Equities experienced a rocky week as worries mounted about China's economic state and tensions escalated in Ukraine. While investors were not panicking, the pessimistic mood contributed to the Nasdaq posting its first drop in six weeks. For the week, the S&P 500 lost 2.0%, the Dow lost 2.4%, and the Nasdaq lost 2.1%.[1]

Tensions in Ukraine ratcheted up last week as Western leaders, including U.S. Secretary of State John Kerry and German Chancellor Angela Merkel warned Russia against annexing Crimea. Despite the threat of sanctions, Russia launched military exercises near its border with Ukraine and has moved thousands of troops into Crimea and neighboring areas.

The crisis in Ukraine matters to an international audience because a diplomatic and military showdown between Russia and the West could have long-term consequences in Europe. Europeans fear a return to Soviet-era invasions of Eastern Europe as Putin's interventionist foreign policy dreams become clear.[2] Any sanctions against Russia could be very costly for Europe (less so for the U.S.). Europe relies on Russia for approximately 30% of its natural gas; Russia is also its largest trading partner, a relationship that is worth nearly $461 billion in imports and exports every year.[3] Investors worry that a deterioration of the relationship between Russia and the rest of the world could affect the business environment.

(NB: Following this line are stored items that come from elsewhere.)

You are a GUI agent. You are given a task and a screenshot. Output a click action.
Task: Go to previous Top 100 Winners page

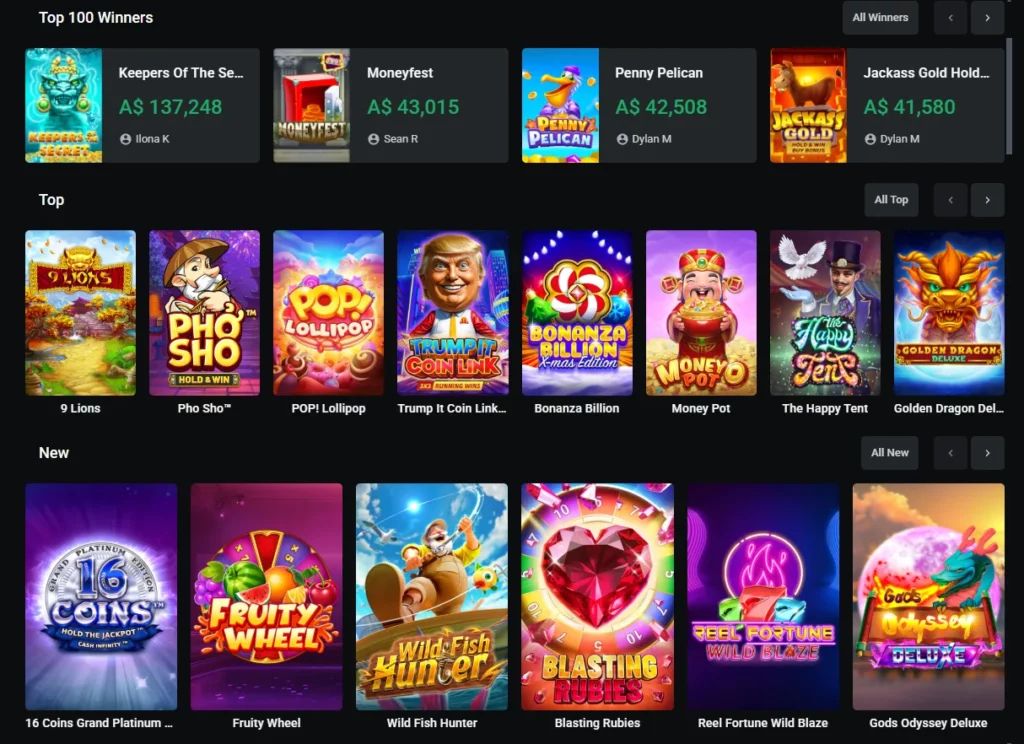(950, 18)
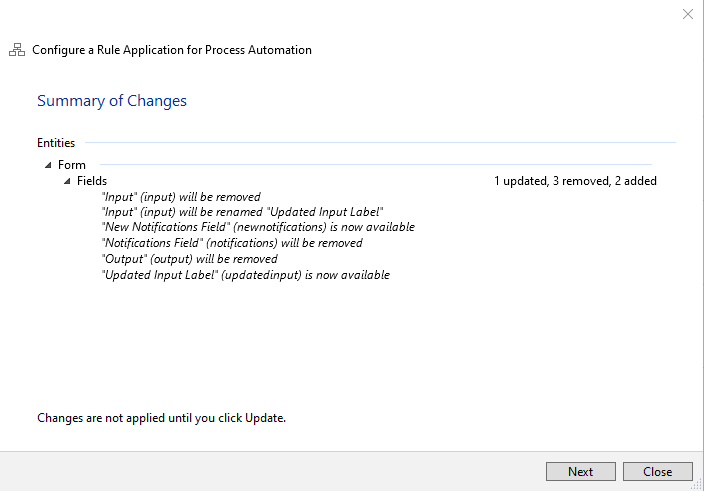Click the rule application hierarchy icon

tap(17, 50)
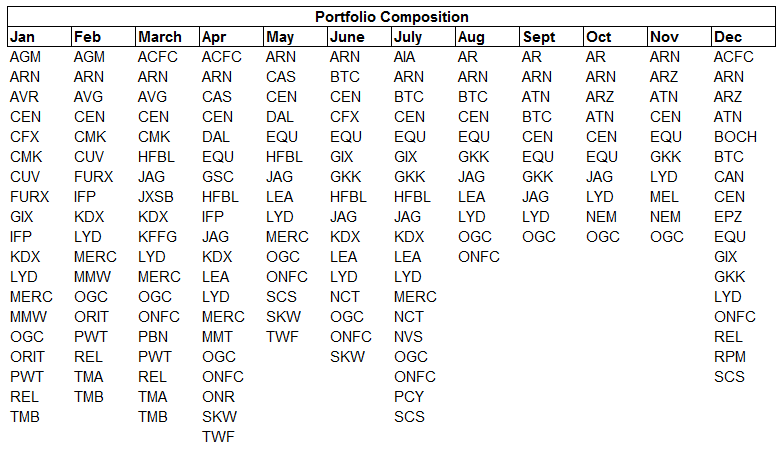Click the KFFG ticker under March
783x475 pixels.
pyautogui.click(x=158, y=237)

Concerns about China also weighed on markets. A February report showed that exports fell 18.1% from the previous year; this is problematic because exports are a major driver of the Chinese economy.[4] Worries about the Chinese economy were intensified by weaker-than-expected retail and industrial data, which showed that China might be slowing down.[5] The recent first-ever debt default by a Chinese company also created new reservations about the health of China's financial system.[6] Investors fear that slowing economic activity in China may spread around the globe and cut into corporate profits.

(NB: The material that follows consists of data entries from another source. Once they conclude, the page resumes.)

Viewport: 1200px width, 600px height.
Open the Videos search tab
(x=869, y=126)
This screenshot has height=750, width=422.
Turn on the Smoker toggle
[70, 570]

One way to term investor reactions to these global concerns is a "flight to quality," where investors are fleeing emerging market securities in search of quality investments in the developed world. Realistically, it's unlikely that these concerns will go away quickly, meaning we can expect additional uncertainty and market volatility.

On a more positive note, new unemployment claims unexpectedly fell to a three-month low last week, raising hopes that the winter doldrums may be past. Even better, the four-week moving average, a less volatile measure, fell to the lowest level since early December.[7] Analysts will be looking closely at next week's unemployment claims for hints about the monthly job numbers.

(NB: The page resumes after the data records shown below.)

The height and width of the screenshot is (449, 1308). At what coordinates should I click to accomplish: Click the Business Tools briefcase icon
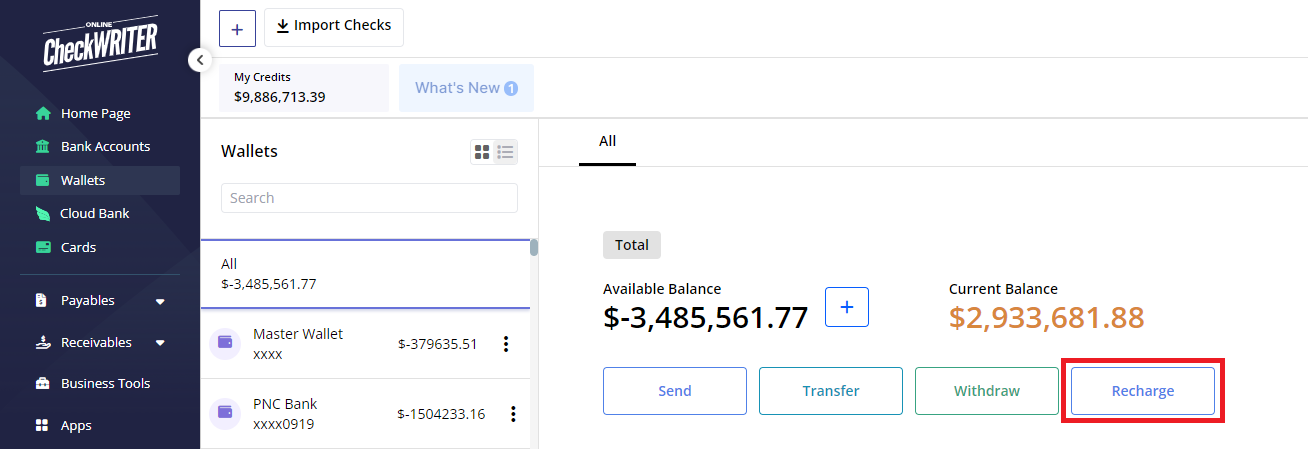[x=43, y=384]
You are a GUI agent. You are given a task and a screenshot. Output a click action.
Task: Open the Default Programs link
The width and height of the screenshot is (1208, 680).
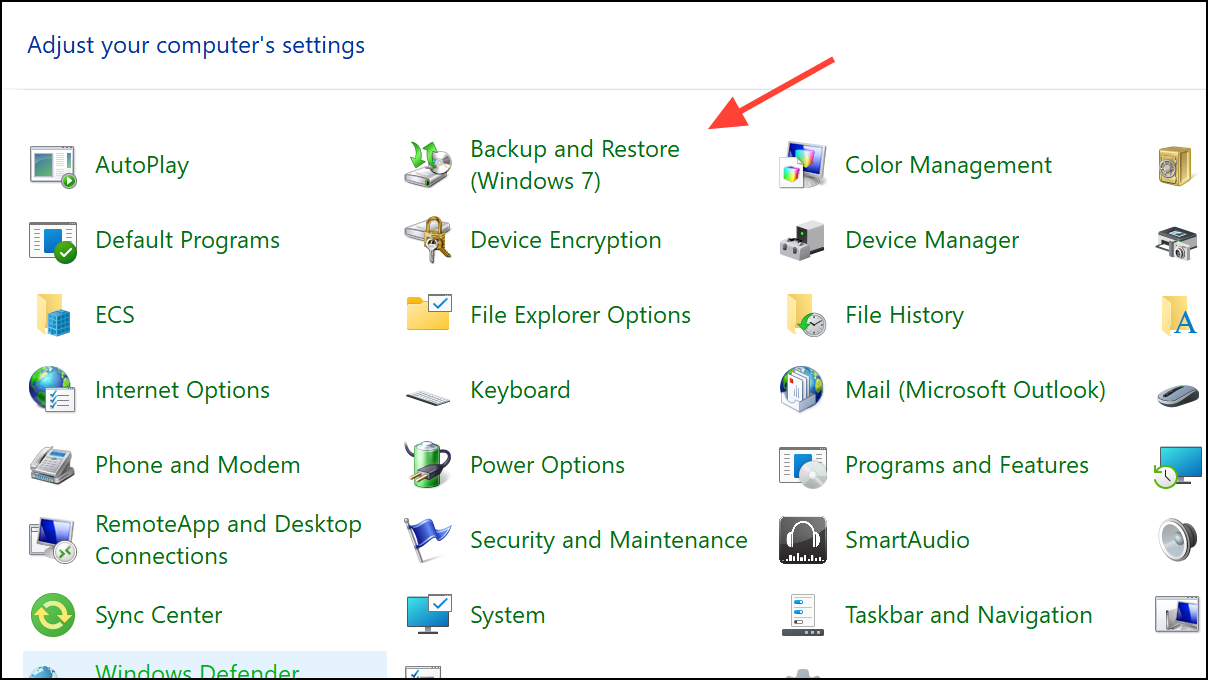(x=187, y=240)
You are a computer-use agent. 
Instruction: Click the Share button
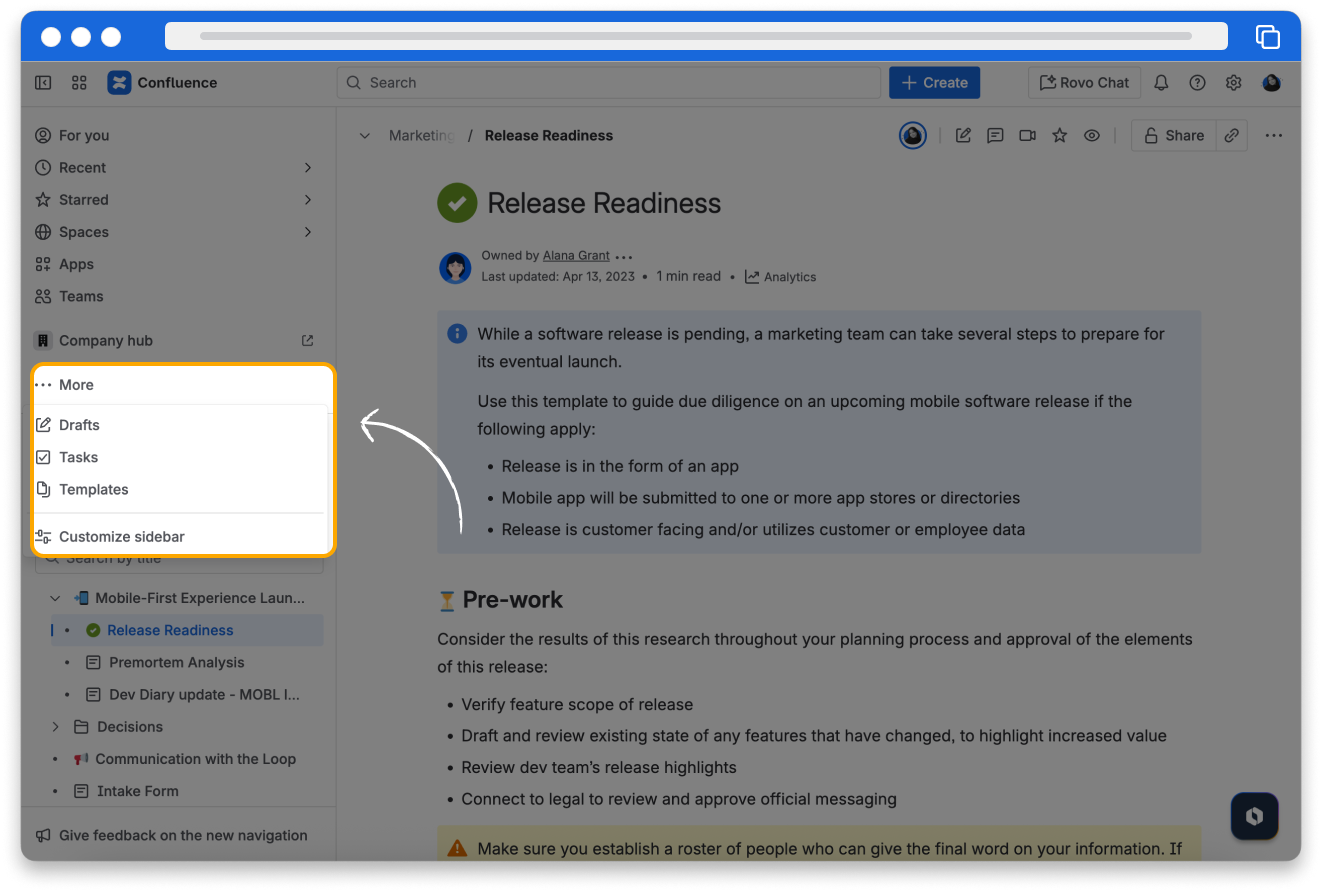pyautogui.click(x=1174, y=136)
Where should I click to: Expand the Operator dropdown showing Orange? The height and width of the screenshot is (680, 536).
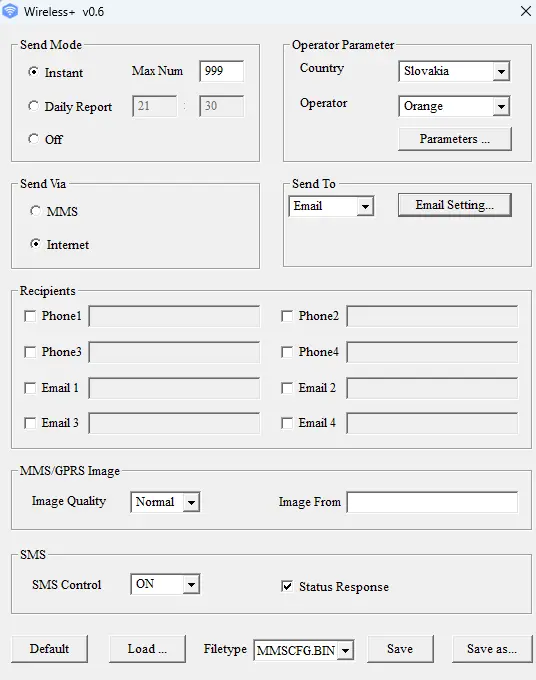pyautogui.click(x=454, y=106)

The Fed will take center stage this week as the Federal Open Market Committee (FOMC) meets to determine its next monetary moves. There is little doubt on Wall Street that the Fed will stay the course on tapering and announce another $10 billion cut to its quantitative easing programs, bringing monthly bond purchases down to $65 billion. Analysts will be watching especially close as this will be new Fed chair Janet Yellen's first turn in the hot seat.[8]


Monday: Empire State Mfg. Survey, Treasury International Capital, Industrial Production, Housing Market Index
Tuesday: Consumer Price Index, Housing Starts
Wednesday: EIA Petroleum Status Report, FOMC Meeting Announcement, Fed Chair Press Conference
Thursday: Jobless Claims, Philadelphia Fed Survey, Existing Home Sales

Notes: All index returns exclude reinvested dividends, and the 5-year and 10-year returns are annualized. Sources: Yahoo! Finance and International performance is represented by the MSCI EAFE Index. Corporate bond performance is represented by the DJCBP. Past performance is no guarantee of future results. Indices are unmanaged and cannot be invested into directly.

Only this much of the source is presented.